[Dataset entries]
■ ■ ■ ■ ■

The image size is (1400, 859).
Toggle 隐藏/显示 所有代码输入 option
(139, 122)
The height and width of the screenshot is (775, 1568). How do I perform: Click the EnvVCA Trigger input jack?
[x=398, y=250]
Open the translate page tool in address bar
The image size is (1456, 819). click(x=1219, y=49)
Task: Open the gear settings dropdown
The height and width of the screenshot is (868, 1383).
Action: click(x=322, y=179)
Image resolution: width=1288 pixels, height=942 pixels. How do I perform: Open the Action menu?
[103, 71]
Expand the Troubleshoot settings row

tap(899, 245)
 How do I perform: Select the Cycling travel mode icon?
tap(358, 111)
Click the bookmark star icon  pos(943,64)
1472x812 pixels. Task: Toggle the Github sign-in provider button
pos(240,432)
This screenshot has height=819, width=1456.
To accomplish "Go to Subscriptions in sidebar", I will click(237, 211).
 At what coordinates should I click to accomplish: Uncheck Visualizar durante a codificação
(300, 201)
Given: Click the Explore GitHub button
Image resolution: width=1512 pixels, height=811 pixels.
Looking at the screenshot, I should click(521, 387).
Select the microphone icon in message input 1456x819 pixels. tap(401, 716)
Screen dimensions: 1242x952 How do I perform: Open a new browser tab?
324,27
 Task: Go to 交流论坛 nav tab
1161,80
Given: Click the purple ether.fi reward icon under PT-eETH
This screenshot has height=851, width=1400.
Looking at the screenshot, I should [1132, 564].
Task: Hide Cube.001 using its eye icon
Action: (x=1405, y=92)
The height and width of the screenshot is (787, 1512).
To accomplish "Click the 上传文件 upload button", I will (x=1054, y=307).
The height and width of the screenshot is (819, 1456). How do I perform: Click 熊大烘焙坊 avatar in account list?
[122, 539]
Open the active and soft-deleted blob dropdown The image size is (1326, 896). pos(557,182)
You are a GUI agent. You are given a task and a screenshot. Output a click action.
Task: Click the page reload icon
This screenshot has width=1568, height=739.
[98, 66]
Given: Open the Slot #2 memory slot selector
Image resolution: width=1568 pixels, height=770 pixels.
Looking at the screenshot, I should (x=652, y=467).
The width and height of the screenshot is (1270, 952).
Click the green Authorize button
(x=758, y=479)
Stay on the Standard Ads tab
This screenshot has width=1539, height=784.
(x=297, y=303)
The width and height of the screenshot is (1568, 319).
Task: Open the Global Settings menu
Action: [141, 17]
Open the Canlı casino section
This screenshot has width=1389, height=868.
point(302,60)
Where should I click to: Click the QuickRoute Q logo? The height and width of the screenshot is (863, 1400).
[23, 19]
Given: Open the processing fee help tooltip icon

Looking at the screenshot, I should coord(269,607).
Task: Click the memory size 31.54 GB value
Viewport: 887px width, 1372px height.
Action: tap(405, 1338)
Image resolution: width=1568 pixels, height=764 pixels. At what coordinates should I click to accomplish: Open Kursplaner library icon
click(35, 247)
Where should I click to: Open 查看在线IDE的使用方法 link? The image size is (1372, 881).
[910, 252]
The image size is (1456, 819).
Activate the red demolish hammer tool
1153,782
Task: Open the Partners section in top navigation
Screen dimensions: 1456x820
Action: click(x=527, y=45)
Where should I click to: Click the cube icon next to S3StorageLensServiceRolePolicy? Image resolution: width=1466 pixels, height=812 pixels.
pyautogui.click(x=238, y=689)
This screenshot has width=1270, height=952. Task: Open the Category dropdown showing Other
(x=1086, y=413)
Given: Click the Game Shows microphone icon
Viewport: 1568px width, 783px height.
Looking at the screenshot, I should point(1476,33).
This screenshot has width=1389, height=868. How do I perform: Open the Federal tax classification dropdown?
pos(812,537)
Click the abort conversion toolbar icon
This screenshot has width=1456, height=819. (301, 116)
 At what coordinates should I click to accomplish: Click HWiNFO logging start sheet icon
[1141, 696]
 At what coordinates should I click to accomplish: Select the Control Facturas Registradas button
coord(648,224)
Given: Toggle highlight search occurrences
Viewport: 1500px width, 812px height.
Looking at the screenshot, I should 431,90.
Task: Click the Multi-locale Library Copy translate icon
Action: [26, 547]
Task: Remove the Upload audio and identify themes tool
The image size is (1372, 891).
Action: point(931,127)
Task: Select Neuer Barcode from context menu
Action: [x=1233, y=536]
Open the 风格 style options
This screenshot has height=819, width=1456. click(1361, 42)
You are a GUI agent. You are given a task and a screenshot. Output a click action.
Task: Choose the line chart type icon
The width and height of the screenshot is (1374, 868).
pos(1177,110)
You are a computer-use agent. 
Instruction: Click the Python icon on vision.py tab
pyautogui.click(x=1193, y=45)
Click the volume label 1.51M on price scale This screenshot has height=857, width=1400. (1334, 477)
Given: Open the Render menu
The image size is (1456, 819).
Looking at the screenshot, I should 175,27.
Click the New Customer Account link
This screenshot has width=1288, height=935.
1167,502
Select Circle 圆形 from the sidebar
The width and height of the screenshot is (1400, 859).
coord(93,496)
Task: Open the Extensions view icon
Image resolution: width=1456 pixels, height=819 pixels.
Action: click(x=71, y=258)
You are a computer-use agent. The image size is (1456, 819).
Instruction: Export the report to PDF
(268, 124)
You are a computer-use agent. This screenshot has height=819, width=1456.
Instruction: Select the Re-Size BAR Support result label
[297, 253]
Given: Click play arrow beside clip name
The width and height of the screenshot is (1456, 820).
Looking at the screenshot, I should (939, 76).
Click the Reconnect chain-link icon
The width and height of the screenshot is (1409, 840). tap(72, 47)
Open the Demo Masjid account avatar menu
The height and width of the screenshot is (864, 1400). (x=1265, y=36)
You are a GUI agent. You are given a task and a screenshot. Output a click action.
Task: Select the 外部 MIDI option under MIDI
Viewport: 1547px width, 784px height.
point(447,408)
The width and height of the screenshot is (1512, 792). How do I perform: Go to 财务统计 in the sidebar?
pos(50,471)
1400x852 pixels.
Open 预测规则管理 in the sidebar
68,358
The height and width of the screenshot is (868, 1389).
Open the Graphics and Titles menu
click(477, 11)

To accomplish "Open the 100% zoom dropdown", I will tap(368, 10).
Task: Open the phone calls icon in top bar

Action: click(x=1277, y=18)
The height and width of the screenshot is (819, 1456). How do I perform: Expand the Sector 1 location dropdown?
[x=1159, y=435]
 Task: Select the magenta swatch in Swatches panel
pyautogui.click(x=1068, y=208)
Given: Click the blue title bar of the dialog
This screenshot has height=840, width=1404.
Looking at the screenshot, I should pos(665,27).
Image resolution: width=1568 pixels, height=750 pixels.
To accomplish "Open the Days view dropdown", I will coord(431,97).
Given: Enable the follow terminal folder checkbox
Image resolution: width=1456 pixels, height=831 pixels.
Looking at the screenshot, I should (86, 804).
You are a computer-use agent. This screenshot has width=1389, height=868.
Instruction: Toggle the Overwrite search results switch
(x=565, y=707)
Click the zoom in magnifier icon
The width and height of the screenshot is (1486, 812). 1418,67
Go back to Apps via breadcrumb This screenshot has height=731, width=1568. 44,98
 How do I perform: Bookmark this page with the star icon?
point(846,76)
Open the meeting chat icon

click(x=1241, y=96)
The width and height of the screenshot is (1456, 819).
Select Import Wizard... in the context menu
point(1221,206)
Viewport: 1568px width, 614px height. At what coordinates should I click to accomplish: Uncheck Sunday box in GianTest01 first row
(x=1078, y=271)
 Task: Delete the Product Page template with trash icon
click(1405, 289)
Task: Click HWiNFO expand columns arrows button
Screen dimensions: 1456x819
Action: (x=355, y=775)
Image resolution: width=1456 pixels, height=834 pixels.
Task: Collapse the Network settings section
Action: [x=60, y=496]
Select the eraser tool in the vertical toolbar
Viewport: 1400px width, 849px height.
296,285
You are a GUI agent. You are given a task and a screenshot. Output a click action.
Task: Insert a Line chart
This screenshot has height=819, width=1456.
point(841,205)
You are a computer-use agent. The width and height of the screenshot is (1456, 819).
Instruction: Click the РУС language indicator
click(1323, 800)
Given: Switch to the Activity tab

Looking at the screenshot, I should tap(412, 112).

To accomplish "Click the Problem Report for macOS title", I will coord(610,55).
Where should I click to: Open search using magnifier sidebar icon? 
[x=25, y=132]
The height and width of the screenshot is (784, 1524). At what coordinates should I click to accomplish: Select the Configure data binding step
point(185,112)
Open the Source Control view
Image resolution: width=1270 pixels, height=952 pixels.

■ ■ ■ ■ ■

Copy, exactly and with nothing added, the lines from the one containing "Screen dimensions: 1456x819" through the end of the records.

YOUR SOLUTION.
Screen dimensions: 1456x819
Action: (x=355, y=775)
Image resolution: width=1456 pixels, height=834 pixels.
Task: Collapse the Network settings section
Action: [x=60, y=496]
Select the eraser tool in the vertical toolbar
Viewport: 1400px width, 849px height.
296,285
You are a GUI agent. You are given a task and a screenshot. Output a click action.
Task: Insert a Line chart
This screenshot has height=819, width=1456.
point(841,205)
You are a computer-use agent. The width and height of the screenshot is (1456, 819).
Instruction: Click the РУС language indicator
click(1323, 800)
Given: Switch to the Activity tab

Looking at the screenshot, I should tap(412, 112).

To accomplish "Click the Problem Report for macOS title", I will coord(610,55).
Where should I click to: Open search using magnifier sidebar icon? 
[x=25, y=132]
The height and width of the screenshot is (784, 1524). At what coordinates should I click to accomplish: Select the Configure data binding step
point(185,112)
Open the Source Control view
Image resolution: width=1270 pixels, height=952 pixels.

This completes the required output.